↓

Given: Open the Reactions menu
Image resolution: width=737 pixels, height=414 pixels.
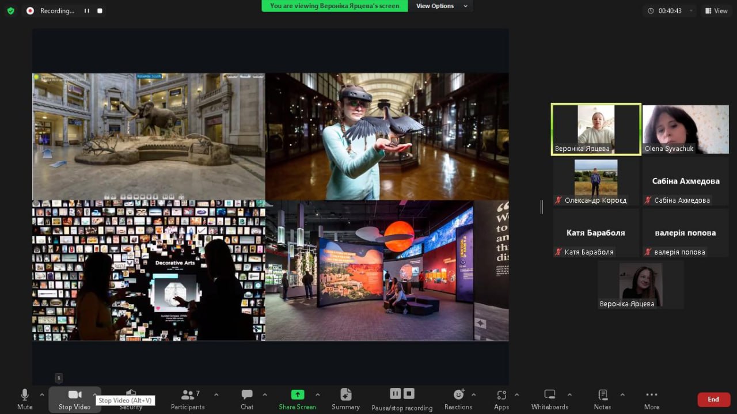Looking at the screenshot, I should [458, 399].
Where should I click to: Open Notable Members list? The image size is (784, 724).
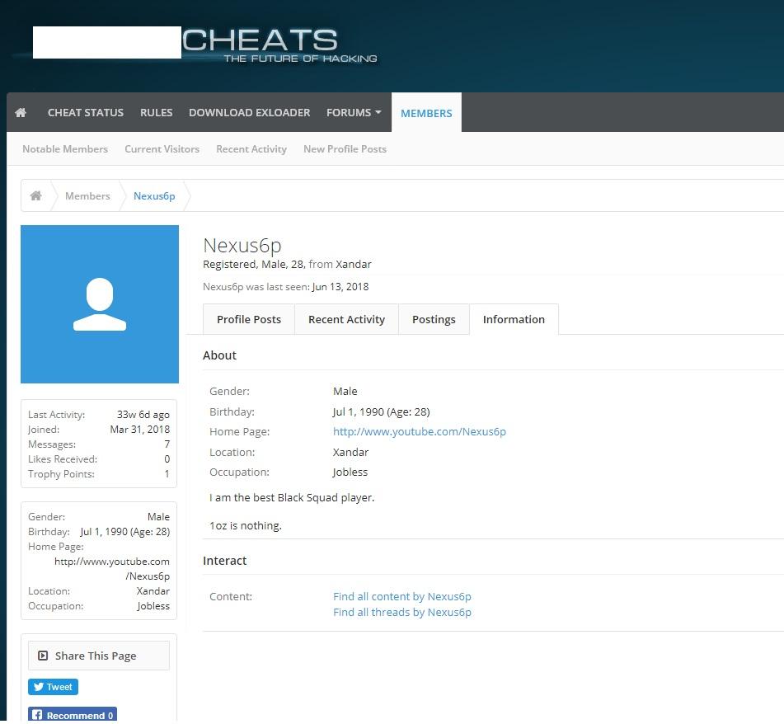pyautogui.click(x=65, y=149)
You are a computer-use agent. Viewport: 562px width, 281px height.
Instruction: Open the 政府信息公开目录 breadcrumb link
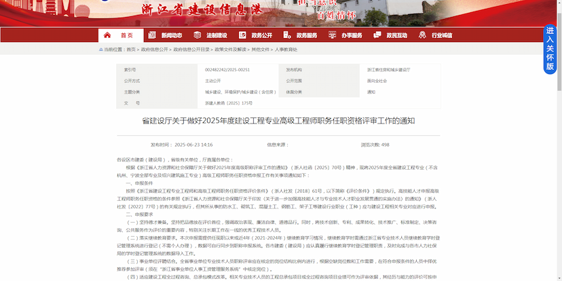(192, 50)
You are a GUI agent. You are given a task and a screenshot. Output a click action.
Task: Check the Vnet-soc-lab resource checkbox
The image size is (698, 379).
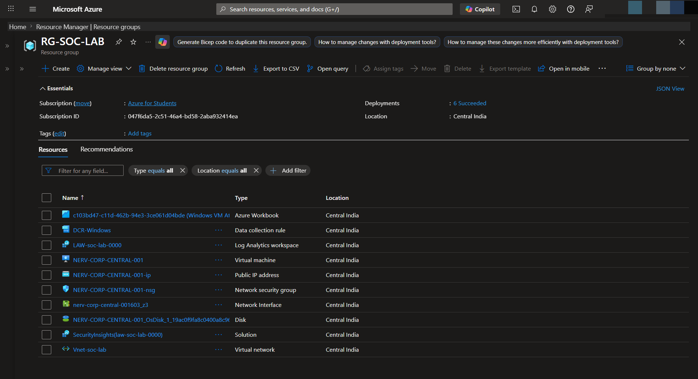(47, 350)
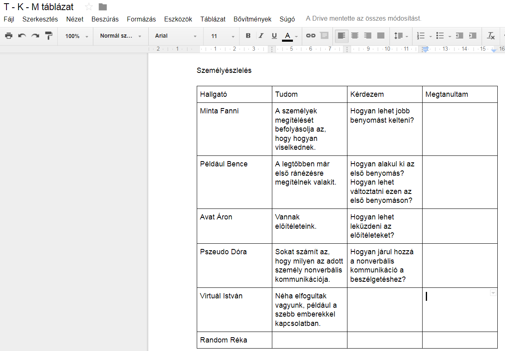Clear formatting with the Tx icon
The height and width of the screenshot is (351, 505).
click(x=491, y=36)
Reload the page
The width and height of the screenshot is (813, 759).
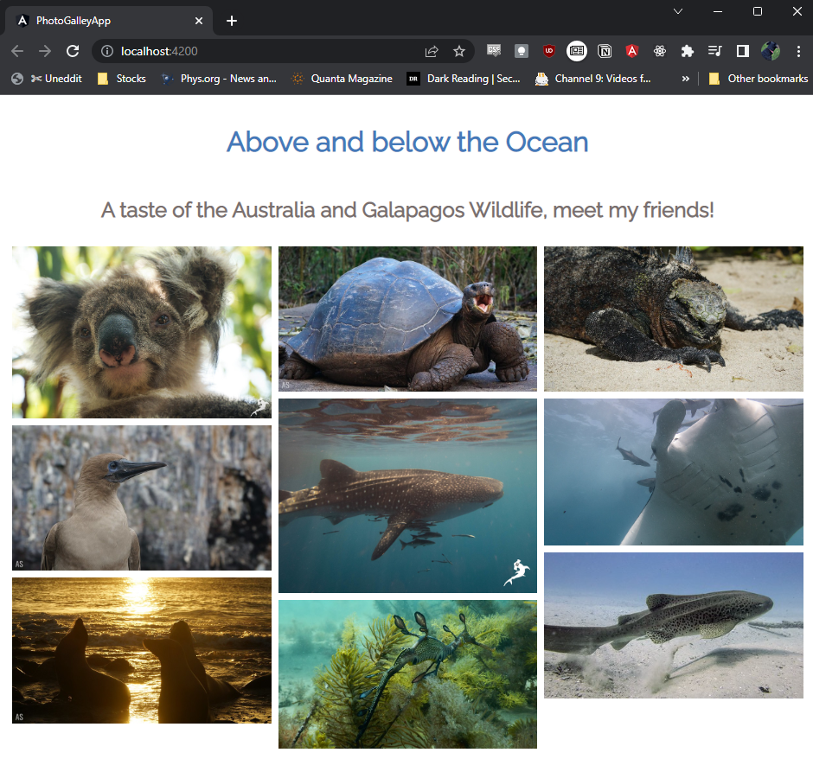[x=73, y=51]
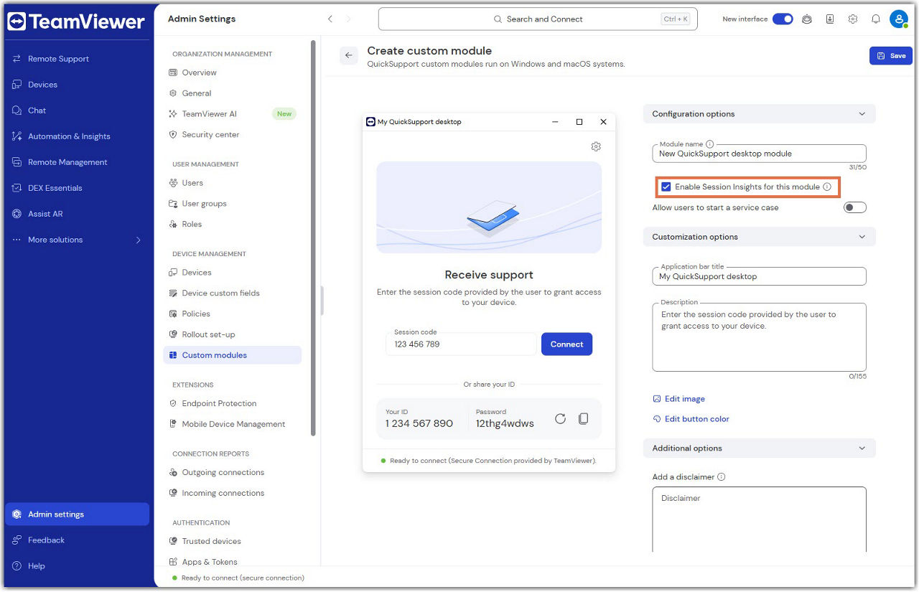Open the settings gear in top bar
Viewport: 919px width, 592px height.
852,19
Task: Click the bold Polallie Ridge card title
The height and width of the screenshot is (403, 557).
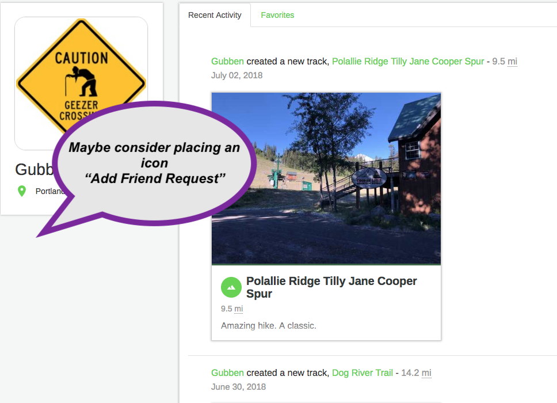Action: (331, 287)
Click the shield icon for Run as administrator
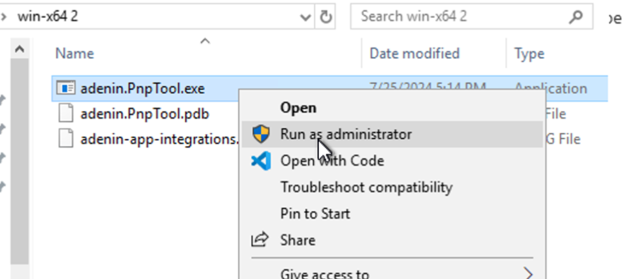Viewport: 622px width, 279px height. (x=261, y=134)
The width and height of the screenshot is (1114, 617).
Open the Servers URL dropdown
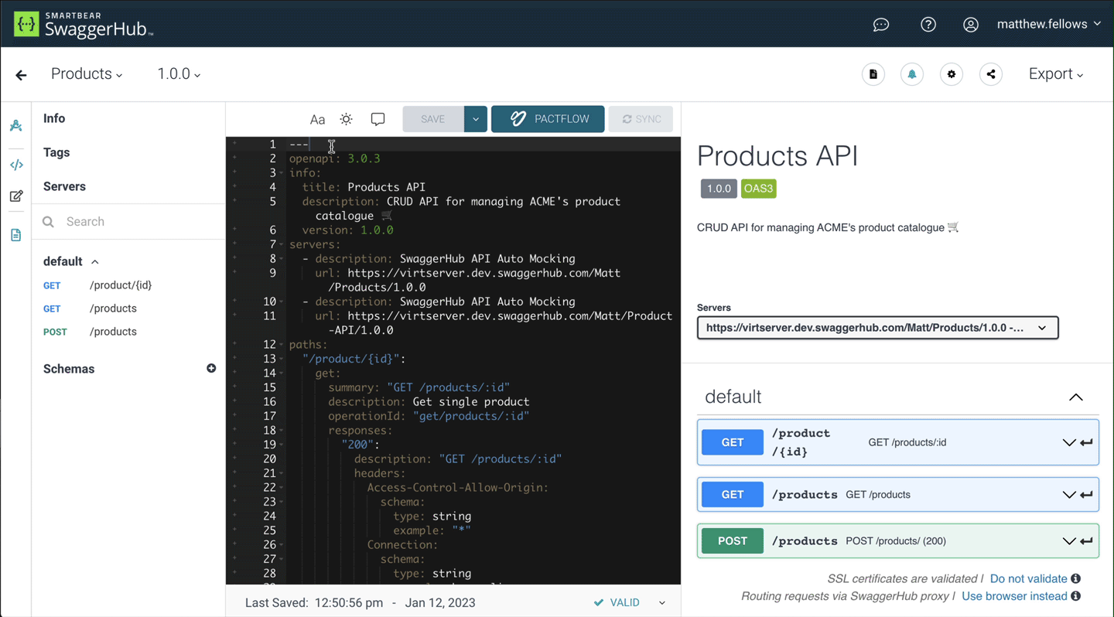tap(878, 327)
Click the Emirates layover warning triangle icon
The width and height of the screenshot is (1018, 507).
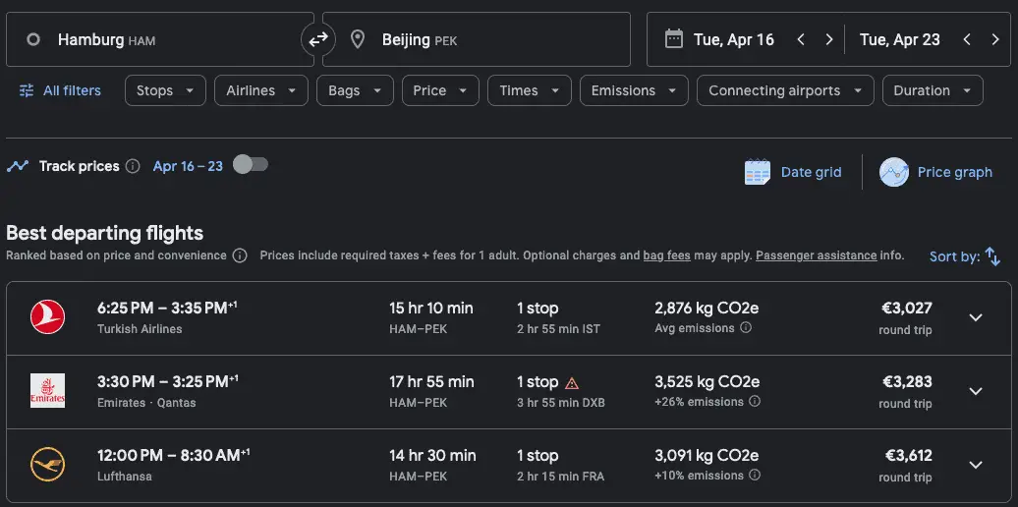572,382
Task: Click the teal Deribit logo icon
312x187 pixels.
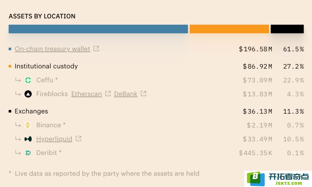Action: pyautogui.click(x=28, y=153)
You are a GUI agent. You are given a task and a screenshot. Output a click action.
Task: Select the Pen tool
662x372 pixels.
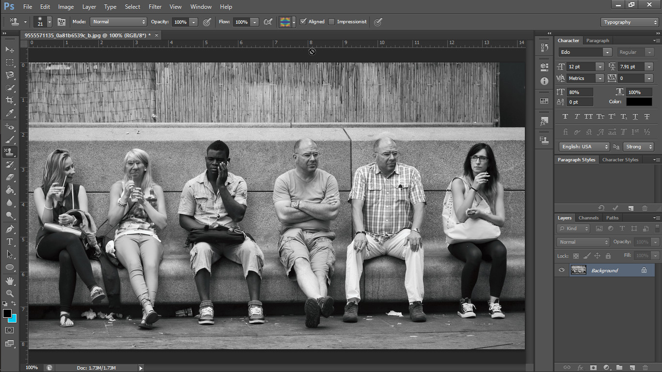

↑

# [The problem]
In the listing above, find the line containing "Reload the page" and the line containing "Click the Emirates", then return both of them and every line between, exactly, without pictures.

# [Answer space]
Reload the page
The width and height of the screenshot is (813, 759).
[x=73, y=51]
Open the settings gear in top bar
Viewport: 919px width, 592px height.
852,19
Task: Click the bold Polallie Ridge card title
The height and width of the screenshot is (403, 557).
Action: (331, 287)
Click the shield icon for Run as administrator
Viewport: 622px width, 279px height. (x=261, y=134)
The width and height of the screenshot is (1114, 617).
Open the Servers URL dropdown
tap(878, 327)
Click the Emirates layover warning triangle icon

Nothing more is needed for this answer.